Background: Variant-adapted vaccines are recommended in vulnerable populations to address the waning immunity and the emergence of immune-escaping SARS-CoV-2 variants, yet data about immune responses to such vaccines in people living with HIV (PLWH) are limited. We therefore aimed to assess long-term immune responses to an original-BA.4/5 mRNA booster in this population.

Methods: In this prospective longitudinal study, PLWH receiving either an original-BA.4/5 bivalent booster or an original monovalent booster and HIV-negative healthcare workers (HCWs) receiving a bivalent booster were enrolled and sampled before (T0), 1 month (T1), and 4-9 months (T2) after the vaccine administration. SARS-CoV-2-specific T and B cells, RBD-binding antibodies, and RBD-blocking antibodies against both wild type (WT) and omicron BA.4/5 virus were determined.

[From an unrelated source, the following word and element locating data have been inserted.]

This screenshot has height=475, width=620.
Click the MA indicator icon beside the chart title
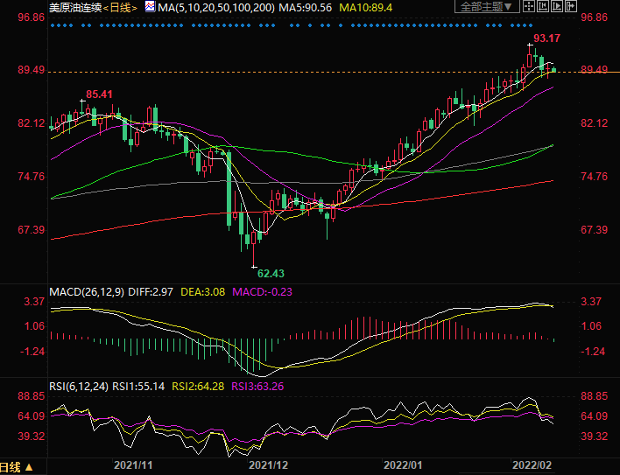[150, 7]
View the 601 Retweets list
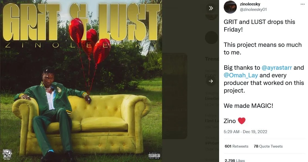Viewport: 308px width, 162px height. click(x=237, y=146)
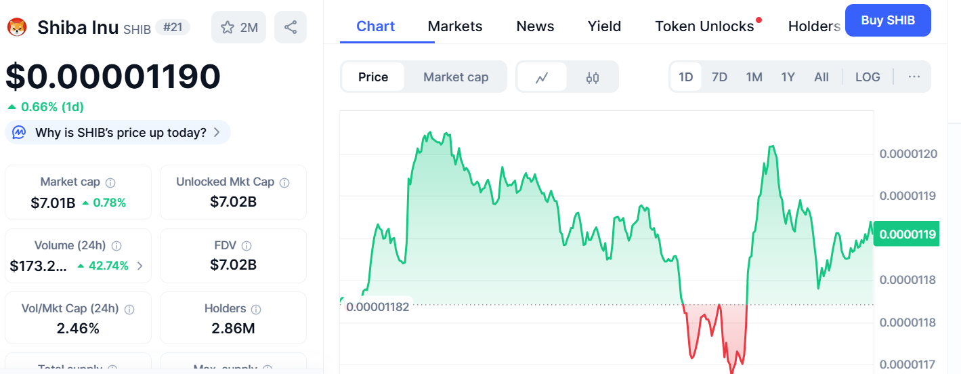The width and height of the screenshot is (961, 374).
Task: Open the Token Unlocks tab
Action: (704, 26)
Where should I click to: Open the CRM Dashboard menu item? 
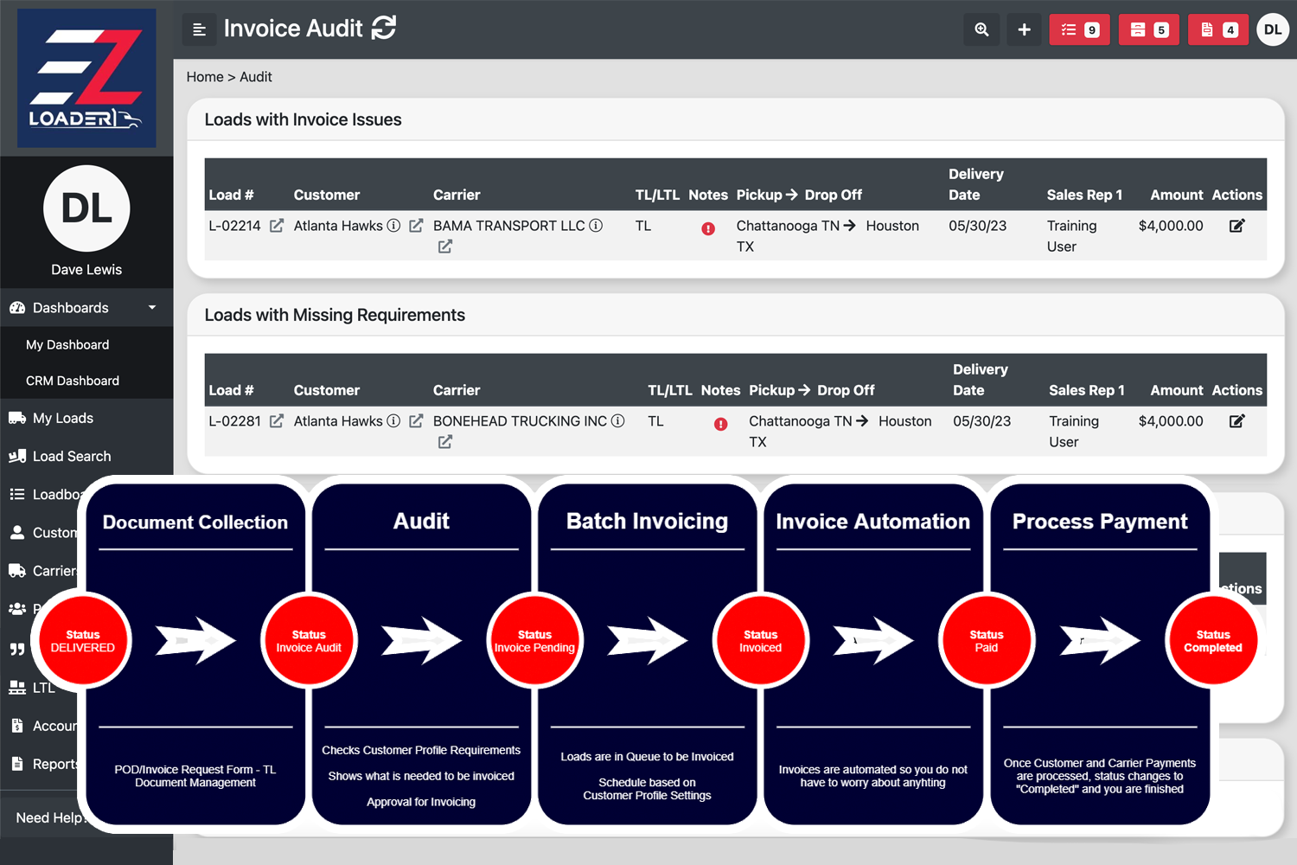(x=73, y=381)
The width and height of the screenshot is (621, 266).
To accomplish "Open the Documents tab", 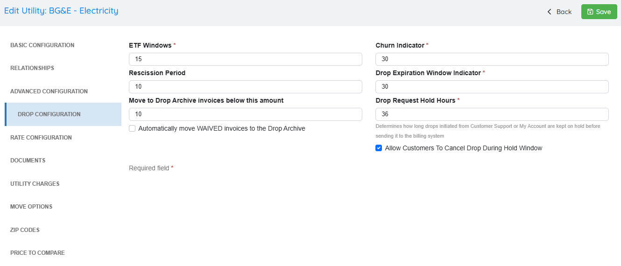I will pos(28,161).
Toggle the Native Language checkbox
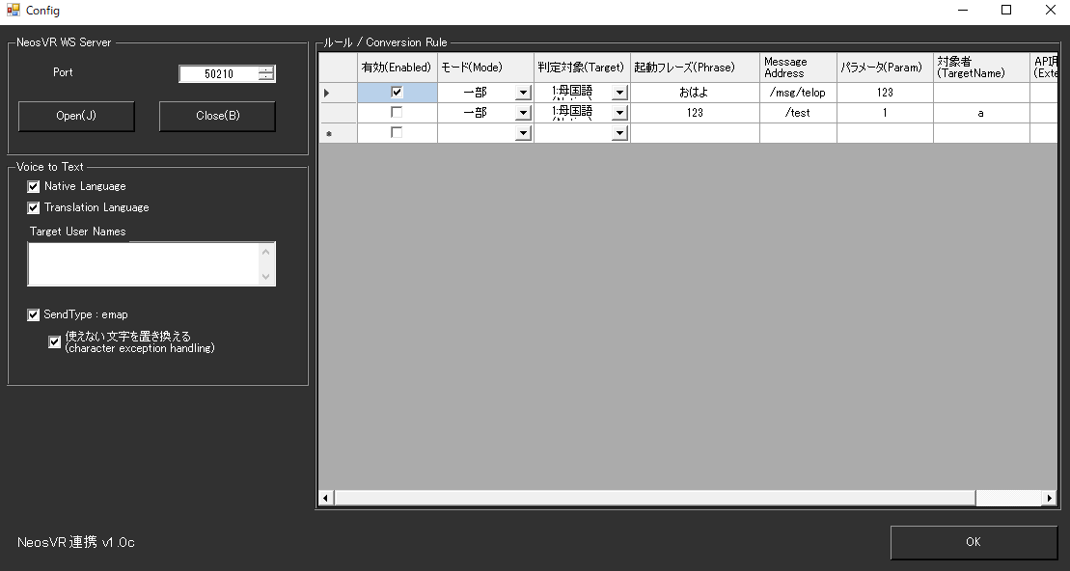This screenshot has width=1070, height=571. click(34, 186)
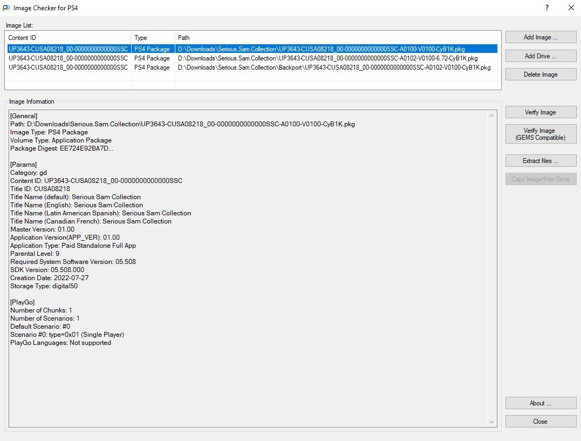Run Verify Image (GEMS Compatible)
The height and width of the screenshot is (441, 581).
pyautogui.click(x=541, y=134)
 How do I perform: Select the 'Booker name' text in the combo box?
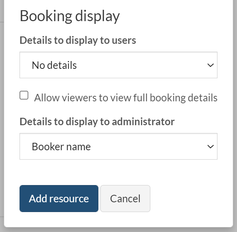61,147
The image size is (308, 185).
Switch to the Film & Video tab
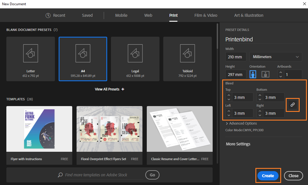click(205, 15)
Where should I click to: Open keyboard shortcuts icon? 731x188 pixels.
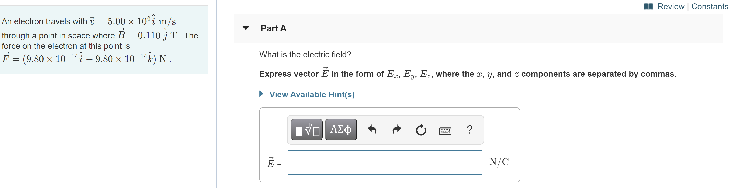tap(445, 131)
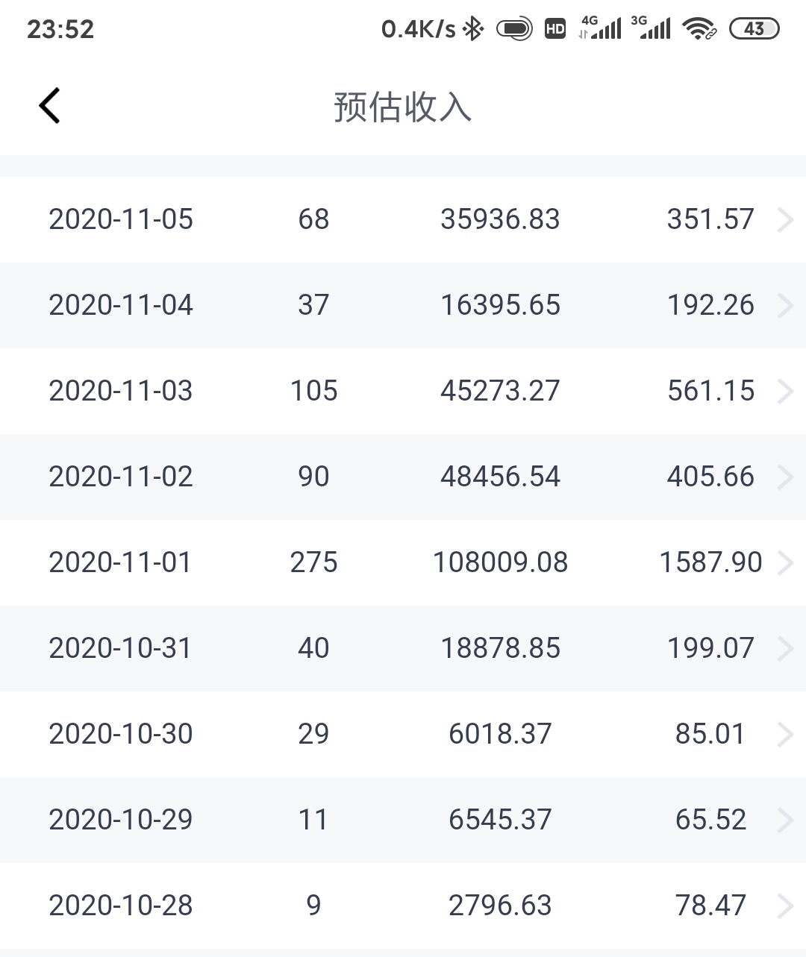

Results: The bivalent booster is able to transiently increase both humoral and polyfunctional T cell responses in PLWH, with humoral responses comparable to those observed in HCWs. While T cell responses are cross-reactive against viral variants and stable over time, humoral immunity is imprinted to the ancestral virus and wanes quickly. Furthermore, whilst previous SARS-CoV-2 infection does not affect the trajectory of vaccine-elicited immune responses, markers of HIV-related T cell dysfunction are associated with lower antibody peak responses and higher antibody waning. Lastly, the bivalent booster was superior to the monovalent one in inducing BA.4/5-reactive RBD-blocking antibodies.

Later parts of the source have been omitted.